マイナビABCチャンピオンシップで、S・K・ホをプレーオフで下し優勝した池田勇太は試合後、男泣き。その涙のわけとは?
池田は今季の選手会長に立候補。これまでは推される形で就任する選手が多かったが、縮小するツアーに男・池田は黙っていられなかったのだろう。プレー面にも影響する会長職に積極的にトライした。
「選手会長というのは決まった業務があるわけではない。だからこそ活動に際限がないともいえます。池田は一途で真面目な男ですから、スポンサーを探す努力を惜しまず、夏にはスポンサーに感謝をささげたサンクスフル主催者ゴルフ懇親会をやったり、被災地を訪れたり、社会貢献も積極的に行ってきました。当然、練習時間が削られるのは必至でしょう」(JGTO広報部・田中謙治氏)。
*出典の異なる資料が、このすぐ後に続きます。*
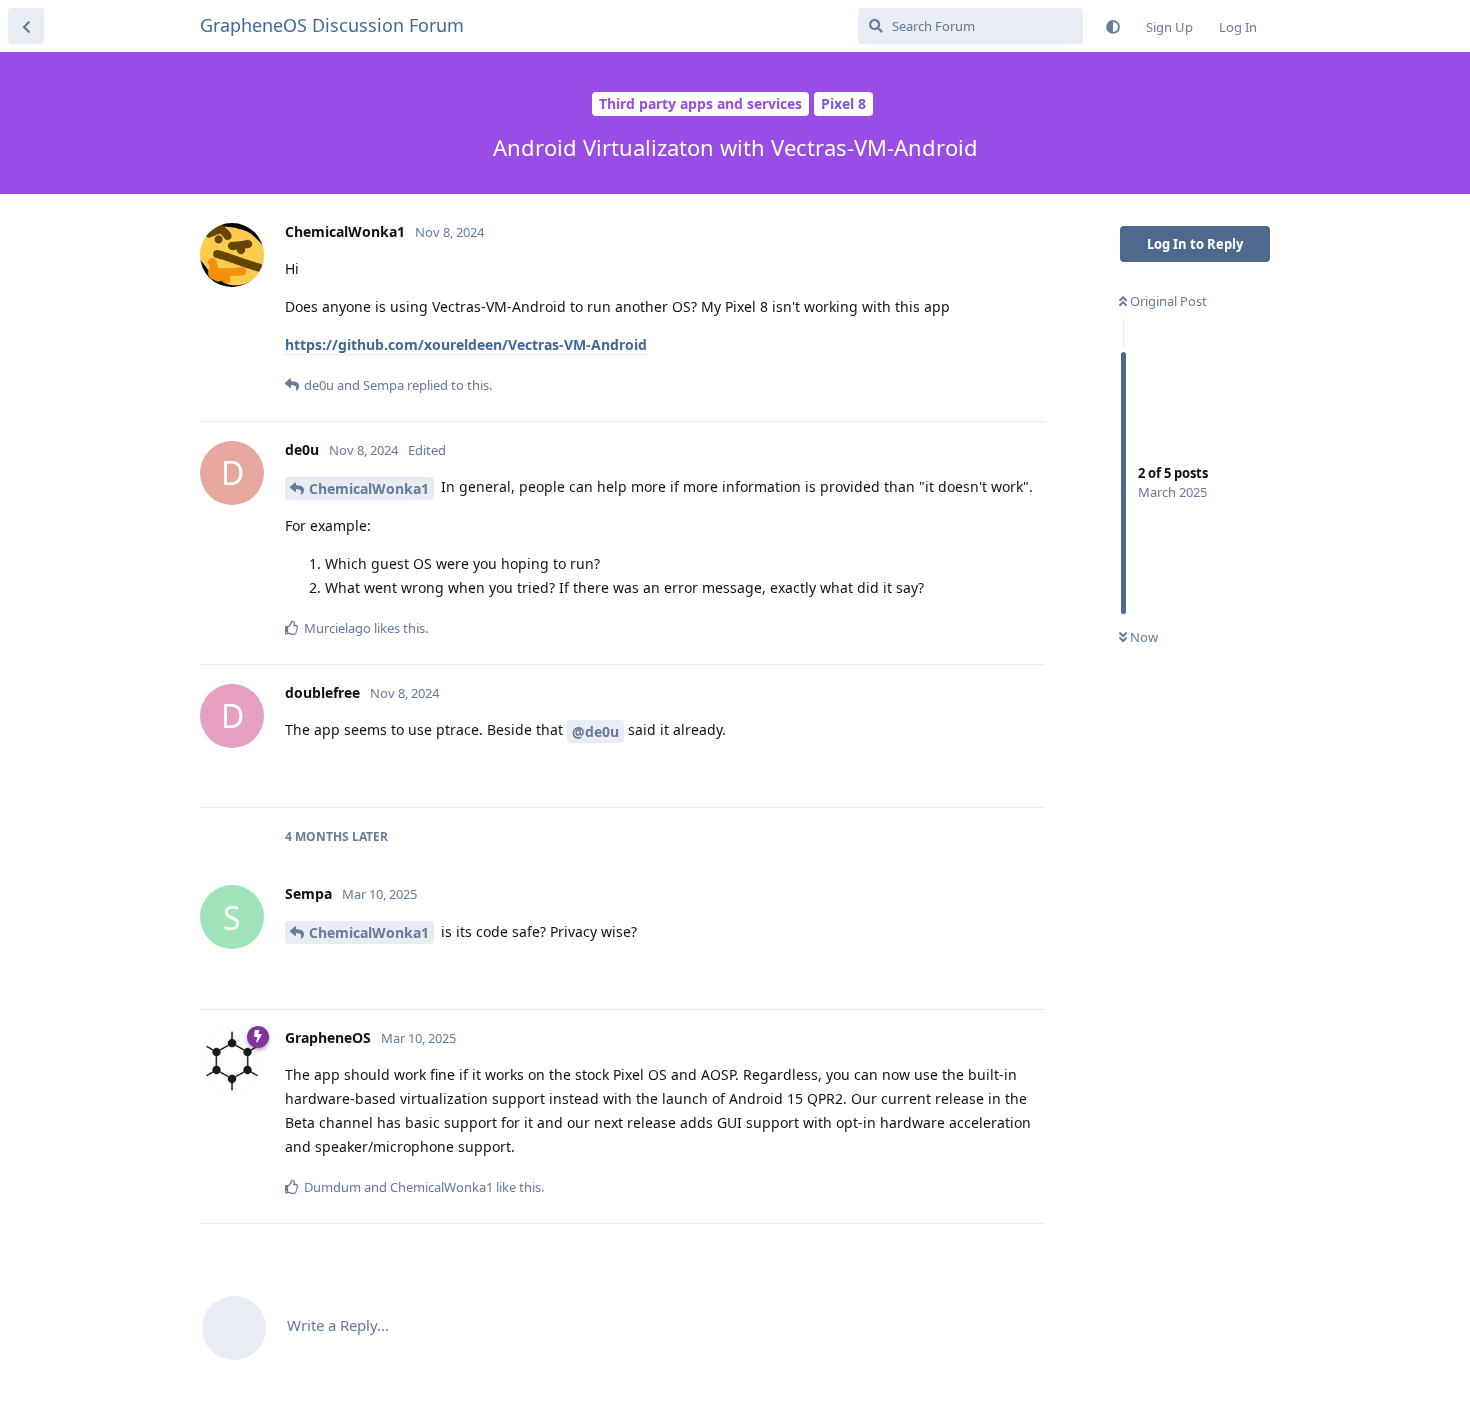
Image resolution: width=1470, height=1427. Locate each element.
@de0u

84年、選手会長制度が発足してから就任中に優勝したのは池田のほか、杉原輝雄、倉本昌弘、片山晋呉、宮本勝昌の4人だけというのが、二足の草鞋の苦労を物語っている。
池田の涙のわけは、優勝インタビューのなかにあった。
── どこで勝てると思ったか?
池田 本戦の18番でボギーパットを打つ前ごろから気持ちが吹っ切れた。だからプレーオフに入ったときには自分を客観視できていたね。この大会は苦手なほう。不安のなかでよく勝てたと思うよ。
── 今年は勝てないと思っていたと……?
池田 選手としても活躍したいという想いでスタートしたのだが、折れていく気持ちがあった。男子ゴルフ界をどうやって盛り上げられるか、何をすればいいか。会議が多くなり時間を削られた。正直いってしんどくないといったら嘘になる。でもやるといったらやるのが俺の主義だから!
── 会議の時間が多くなって肌の色も白くなりましたね。
池田 プライベートの時間もなくなり、椅子に座る時間も多くなった。背広はダブルしか持ってなかったから、営業用のシングルスーツを両手の数以上作ったよ。そんなこんなを乗り越えてと思ったら、こみ上げるものがあったわけだよ。ご褒美かもしれないね。でもこれで(フルにラウンドして)少しは黒くなったかな? もう1勝すると元の精悍な状態に戻れる(笑)。周りの者(キャディ、トレーナー、マネジャー、母親)がいちばん嬉しいだろうな。今年は弱い勇太しか見てなかったから(笑)。